**WHAT YOU HAVE TO DO**
Quote exactly, and only, the lines of the material below from the line with "Task: Click progress" through the line with "This screenshot has height=1101, width=828.".

**DATA FOR REVIEW**
━━━━━━━━━━

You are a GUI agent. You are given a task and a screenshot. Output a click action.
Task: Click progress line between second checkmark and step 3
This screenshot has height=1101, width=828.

━━━━━━━━━━

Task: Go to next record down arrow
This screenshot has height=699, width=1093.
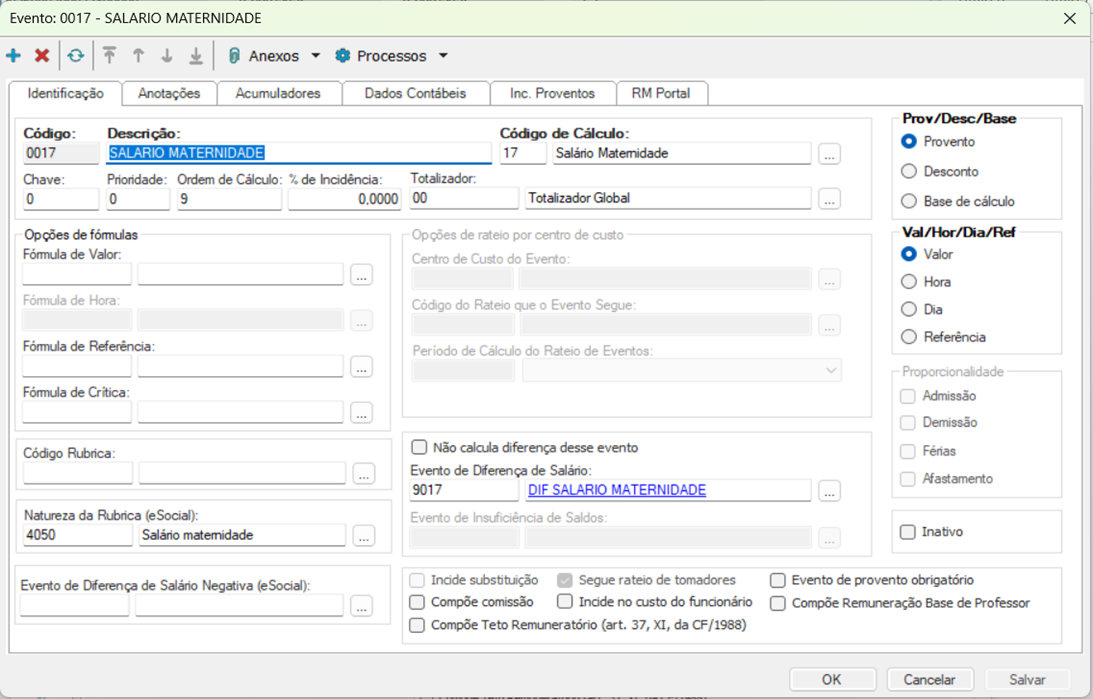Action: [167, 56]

━━━━━━━━━━

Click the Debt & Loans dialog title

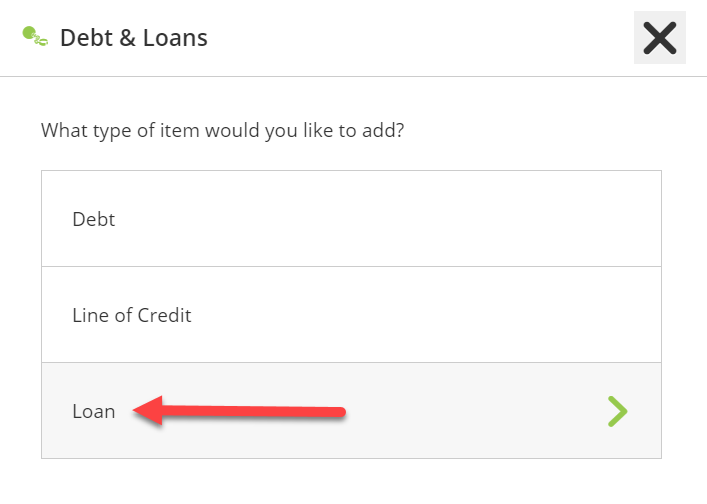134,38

━━━━━━━━━━

**ANSWER TO THE PROBLEM**
Task: Click progress line between second checkmark and step 3
This screenshot has height=1101, width=828.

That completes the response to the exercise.